Au même moment, un nouveau personnage fit son entrée dans le salon de MlleSchérer: c’était le jeune prince Bolkonsky, le mari de la petite princesse, un joli garçon, de taille moyenne, avec des traits durs et accentués. Tout en lui, à commencer par son regard fatigué et à finir par sa démarche mesurée et tranquille, était l’opposé de sa petite femme, si vive et si remuante. Il connaissait tout le monde dans ce salon. Tous lui inspiraient un ennui profond, et il aurait payé cher pour ne plus les voir ni les entendre, sans en excepter même sa femme. Elle semblait lui inspirer plus d’antipathie que le reste, et il se détourna d’elle avec une grimace qui fit tort à sa jolie figure. Il baisa la main d’Anna Pavlovna et promena ses regards autour de lui en fronçant le sourcil.

«Vous vous préparez à faire la guerre, prince? Lui dit-elle.

— Le général Koutouzow a bien voulu de moi pour aide de camp, répondit Bolkonsky en accentuant la syllabe «zow».

— Et votre femme?

— Elle ira à la campagne.

— Comment n’avez-vous pas honte de nous priver de votre ravissante petite femme?

— André, s’écria la petite princesse, aussi coquette avec son mari qu’avec les autres, si tu savais la jolie histoire que le vicomte vient de nous conter sur MlleGeorges et Bonaparte!»

Le prince André fit de nouveau la grimace et s’éloigna.

Pierre, qui depuis son entrée l’avait suivi de ses yeux gais et bienveillants, s’approcha de lui et lui saisit la main. Le prince André ne se dérida pas pour le nouveau venu; mais, quand il eut reconnu le visage souriant de Pierre, le sien s’illumina tout à coup d’un bon et cordial sourire:

«Ah! Bah! Te voilà aussi dans le grand monde!

— Je savais que vous y seriez. J’irai souper chez vous; le puis-je? Ajouta-t-il tout bas pour ne pas gêner le vicomte, qui parlait encore.

— Non, tu ne le peux pas,» dit André en riant et en faisant comprendre à Pierre par un serrement de main l’inutilité de sa question.

Il allait lui dire quelque chose, lorsque le prince Basile et sa fille se levèrent, et l’on se rangea pour leur faire place.

«Excusez-nous, cher vicomte, dit le prince en forçant aimablement Mortemart à rester assis; cette malencontreuse fête de l’ambassade d’Angleterre nous prive d’un plaisir et nous force à vous interrompre.

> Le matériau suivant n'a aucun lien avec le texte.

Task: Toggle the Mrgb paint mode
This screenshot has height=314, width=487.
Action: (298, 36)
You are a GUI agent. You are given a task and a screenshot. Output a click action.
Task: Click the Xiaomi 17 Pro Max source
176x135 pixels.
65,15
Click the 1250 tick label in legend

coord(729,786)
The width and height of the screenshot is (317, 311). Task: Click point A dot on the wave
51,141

Je regrette vivement, chère Anna Pavlovna, d’être obligé de quitter votre charmante soirée.»

Sa fille Hélène se fraya un chemin au milieu des chaises, en retenant sa robe d’une main, sans cesser de sourire. Pierre regarda cette beauté resplendissante avec un mélange d’extase et de terreur.

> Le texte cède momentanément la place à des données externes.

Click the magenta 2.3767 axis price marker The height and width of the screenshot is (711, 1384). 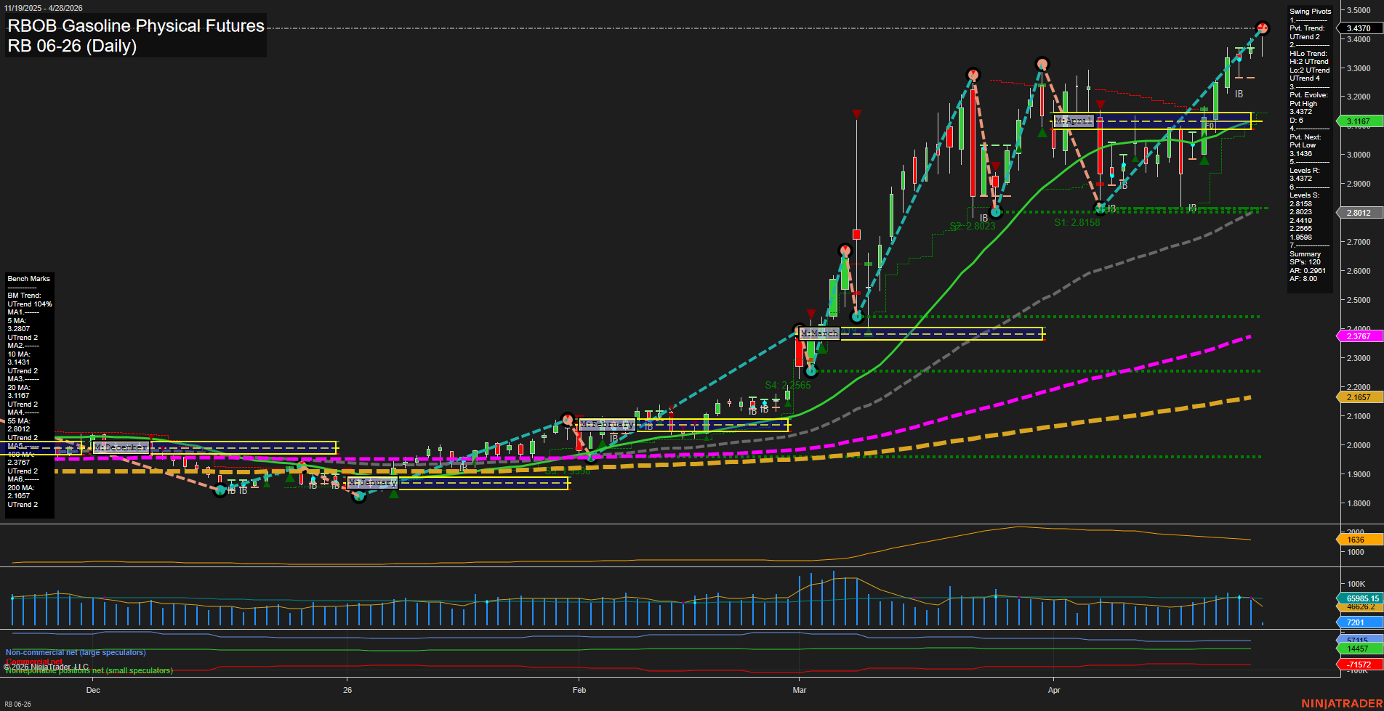point(1358,336)
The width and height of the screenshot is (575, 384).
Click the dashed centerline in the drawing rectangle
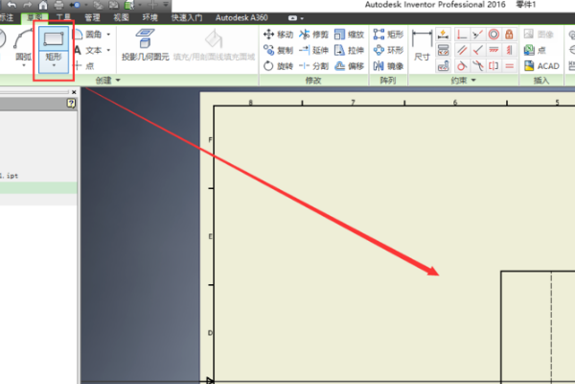coord(551,326)
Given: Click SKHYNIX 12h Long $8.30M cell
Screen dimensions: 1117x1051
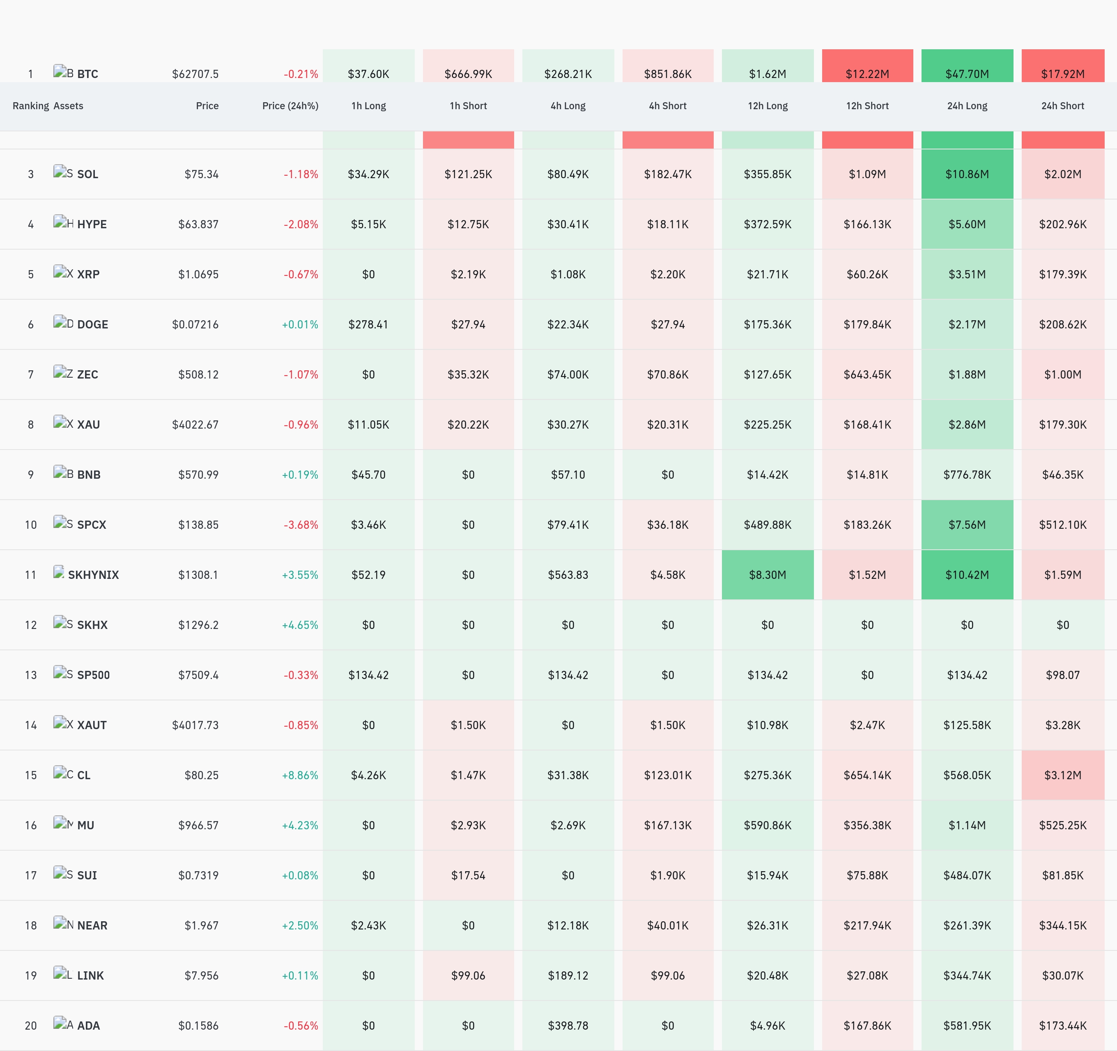Looking at the screenshot, I should (768, 575).
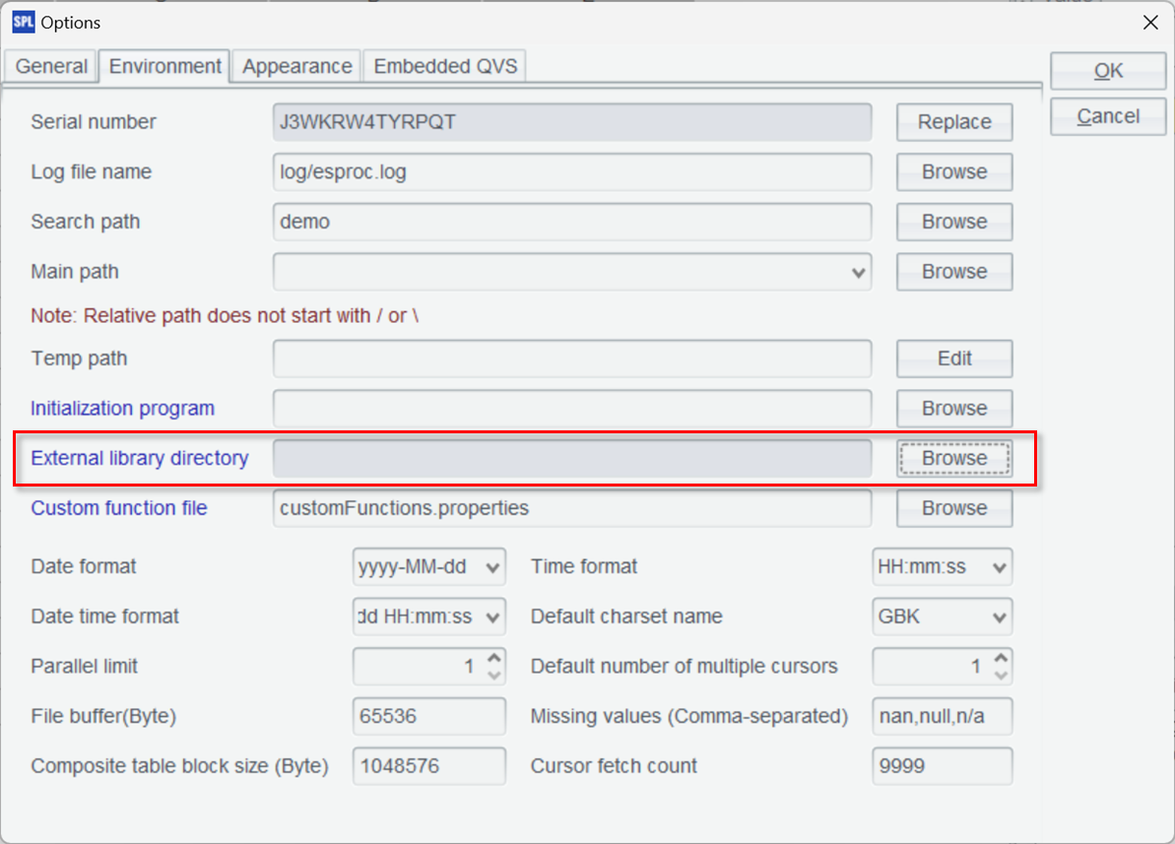Switch to the General tab

[x=51, y=66]
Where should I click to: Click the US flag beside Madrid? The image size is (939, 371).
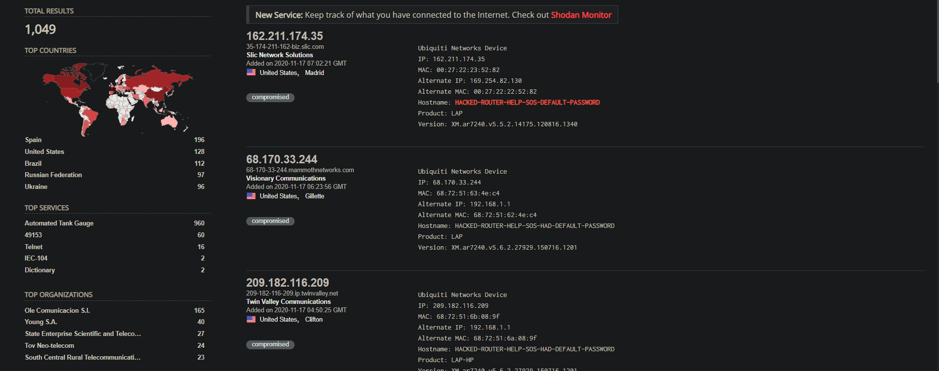point(251,73)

«Elle est bien belle! Dit le prince André.

— Oui,» répondit Pierre.

Le prince Basile lui serra la main en passant:

«Faites-moi l’éducation de cet ours-là, dit-il en s’adressant à MlleSchérer, je vous en supplie. Voilà onze mois qu’il demeure chez moi, et c’est la première fois que je l’aperçois dans le monde. Rien ne forme mieux un jeune homme que la société des femmes d’esprit.»